Statistical Hypothesis Testing

Skill level: Specialty – expert


Statistical hypothesis testing can be performed in many ways, depending on the objective and the data available. The test is designed to verify if there is a statistical difference between various predictor(s) or factor(s) of interest. The test can verify if the means or the variances of two or more groups are equal and if there is a correlation between two or more variables.


  • Provides necessary information for decision making
  • Confirms whether improvements or changes in a process are making a difference
  • Helps to determine which factor/predictor has more impact on the response (output)
  • Easily performed with a specialized statistical software package
  • Broad range of applications in various types of businesses and processes

How to Use

  • Step 1.  Collect data on the factors and output of interest (must be variable data).
  • Step 2.  Enter data in a statistical application spreadsheet.
  • Step 3.  Run the statistical analysis as needed.
  • Step 4.  Interpret results in the table provided by the software.
  • Step 5.  Validate results by running additional trials if necessary.

Relevant Definitions

Predictor or factor: Variable of a process that has an effect on the outcome. For example, saltiness of water depends on the ratio of water and salt. The higher the amount of salt, the saltier the water will be.

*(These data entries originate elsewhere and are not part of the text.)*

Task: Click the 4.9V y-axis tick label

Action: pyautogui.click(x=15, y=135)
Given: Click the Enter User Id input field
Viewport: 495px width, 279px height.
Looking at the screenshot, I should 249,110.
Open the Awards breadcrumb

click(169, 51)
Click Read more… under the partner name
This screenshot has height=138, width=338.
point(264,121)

For detailed definitions and applications of the various statistical tests, such as t-test, F-test, ANOVA, regression, and many more, please refer to a statistical book or manual available through the ASQ bookstore.


A large retail store considering a major expansion in many different towns is preparing a hiring plan. The human resources manager wants to know what strategy to use, considering that the corporation will require the new stores to become profitable within a few months after opening.

Based on past experience and tribal knowledge, management wants to hire people experienced in sales rather than younger candidates with less experience. Hiring experienced people will require more screening, research, and recruitment time and will increase the payroll.

The management team wants to know if the level of sales really depends on experience, or if this is just an assumption. The entire recruiting strategy depends on this information.

All available data are pulled from the accounting system to determine whether or not experience really matters. The data in the table below (partial data only) have been grouped as follows:

  • Between 1 and 5 years as junior
  • Between 6 and 10 years as intermediate (inter)
  • Above 10 years as senior

Below is a summary of the data showing average sales (in units of $100) based on years of experience in retail sales. The average number of years of experience comes from more than 1000 employees working the floor at various locations.


The box plot graph illustrates how the data (sales) are distributed among the junior, intermediate, and senior sales people. This clearly indicates much higher average sales by experienced people.


The analysis of variance (ANOVA) table shows the results of the statistical hypothesis test that has been performed with this data set. It confirms that there is a statistical difference (p = 0) between the three different groups, therefore removing any doubt about the outcome. Experienced people land bigger sales.